Bob van Dijk’s $55 billion media company gets almost all of its value from a single Chinese investment, yet he’s more concerned about attracting Africans to Naspers Ltd.’s new video-on-demand service than about China’s economic slowdown.
Naspers’ 42-year-old chief executive officer is focusing on how to beat Netflix Inc. to a potential audience of more than 1 billion across the African continent with the company’s ShowMax service, which went live in South Africa earlier this month.
“It’s a priority for the group,” van Dijk, who oversees the project, said in an interview at Naspers’ headquarters in Cape Town. “We’ve never limited our ambition to South Africa.”
Van Dijk is plotting the expansion of ShowMax across the least-connected populated continent as rival Netflix plans to expand to be present in 200 countries by the end of next year. The move into online streaming is the latest evolution of a South African business that started as a newspaper publisher into an investor in emerging-market startups. In 2001, Naspers put $32 million into then-obscure Web company Tencent Holdings Ltd. Its stake today is worth more than $50 billion.
Naspers plans to spend about $65 million on ShowMax this year, which will probably break even in 2021 with about 800,000 subscribers, according to Morgan Stanley analyst Edward Hill-Wood. ShowMax will be unprofitable until at least 2017, according to van Dijk, who declined to give subscriber numbers or forecasts.
Growth of video-on-demand is limited in Africa by a lack of fixed-line infrastructure. South Africa is the continent’s market leader with around 1 million lines. Wireless data is often too expensive for streaming data.
Providing data cheaply is a challenge, van Dijk said. “What people truly need for many reasons is affordable, quality, high speed.”
To help drive growth, Naspers is considering partnering with wireless operators to provide the service over their networks and will monitor the roll-out of high-speed cable across Africa, according to van Dijk. African phone companies like MTN Group Ltd. have started offering smartphones for under $50.
“Cooperation is a much more likely outcome than us actually going after and acquiring a major telecoms operator,” he said. “We’ve been rushing for the finish line much inspired by what we’ve seen in China, where online video consumption is absolutely exploding.”
The company, which began 100 years ago as a newspaper publisher, has more than $2 billion offshore for acquisitions, van Dijk said.
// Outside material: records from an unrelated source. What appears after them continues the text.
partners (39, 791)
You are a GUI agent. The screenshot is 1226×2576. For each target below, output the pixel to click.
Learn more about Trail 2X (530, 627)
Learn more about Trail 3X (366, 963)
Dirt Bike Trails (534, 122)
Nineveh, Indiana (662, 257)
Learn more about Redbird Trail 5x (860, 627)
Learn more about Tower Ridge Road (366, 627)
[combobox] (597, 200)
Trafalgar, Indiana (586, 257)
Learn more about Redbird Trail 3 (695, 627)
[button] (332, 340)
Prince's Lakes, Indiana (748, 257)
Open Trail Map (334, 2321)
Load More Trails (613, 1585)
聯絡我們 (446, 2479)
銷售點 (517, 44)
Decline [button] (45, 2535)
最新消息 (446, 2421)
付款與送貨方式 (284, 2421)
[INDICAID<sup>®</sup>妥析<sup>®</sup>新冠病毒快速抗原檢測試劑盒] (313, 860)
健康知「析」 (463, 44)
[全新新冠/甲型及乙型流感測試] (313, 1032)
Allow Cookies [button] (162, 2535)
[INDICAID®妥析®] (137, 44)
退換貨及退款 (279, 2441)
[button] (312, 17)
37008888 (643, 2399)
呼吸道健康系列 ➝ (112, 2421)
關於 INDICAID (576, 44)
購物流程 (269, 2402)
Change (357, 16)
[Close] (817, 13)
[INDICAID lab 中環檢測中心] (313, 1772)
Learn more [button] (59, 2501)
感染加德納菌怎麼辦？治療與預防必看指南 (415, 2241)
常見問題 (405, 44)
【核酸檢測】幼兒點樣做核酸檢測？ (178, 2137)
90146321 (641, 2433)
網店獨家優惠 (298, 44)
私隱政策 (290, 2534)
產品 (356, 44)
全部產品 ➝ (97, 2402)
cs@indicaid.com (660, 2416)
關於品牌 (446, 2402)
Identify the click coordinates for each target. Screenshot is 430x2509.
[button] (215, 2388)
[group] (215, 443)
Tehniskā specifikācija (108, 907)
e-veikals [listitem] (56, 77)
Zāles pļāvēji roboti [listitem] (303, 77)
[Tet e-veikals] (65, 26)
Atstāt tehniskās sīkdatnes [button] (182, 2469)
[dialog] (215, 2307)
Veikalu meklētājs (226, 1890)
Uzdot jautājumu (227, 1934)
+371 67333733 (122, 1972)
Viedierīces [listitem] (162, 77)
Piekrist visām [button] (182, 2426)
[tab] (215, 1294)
Last week’s rout on emerging markets offers a good opportunity to invest, he said.
“The whims of market don’t really change our views on assets, the whims of the market do change the price of an asset,” he said. “It’s more of an opportunity than a threat. Prices are under pressure which could provide good buying opportunities.”
Naspers’ bets on China have been successful and recent market volatility isn’t a reason to reduce that business because the world’s second-largest economy is moving away from investment-led growth toward consumer-driven expansion, according to van Dijk. Tencent’s revenue depends primarily on small payments from a large number of consumers in games and social media, he said.
Volatility in the Chinese stock market will affect Naspers’ share price, said van Dijk. “The underlying fundamentals are very solid for Tencent. So I don’t spend our time worrying about short-term.”
Morgan Stanley’s Hill-Wood cut his target price for Naspers last week to 2,199 rand from 2,282 rand, citing a “pullback at Tencent as the single most important risk” to the South African company, while keeping his overweight rating on the stock.
Since the global equity rout that was triggered by China’s devaluation of the yuan on Aug. 11, Tencent shares have fallen about 8 percent, while Naspers was down 1 percent. The shares slipped 0.5 percent to 1,719 rand at 9:03 a.m. in Johannesburg, giving Naspers a market value of 722 billion rand ($54 billion).
Another of the Naspers’ successful bets is its $165 million investment in Russian Internet portal Mail.ru in 2007. It’s 29 percent stake is worth about $1.2 billion now after Mail.ru shares fell by more than half since the beginning of the crisis in Ukraine last year.
“Russia is very oil dependent and we’ve seen political instability that has hurt the economy, he said. “Where those two factors are going to go, I can’t predict.”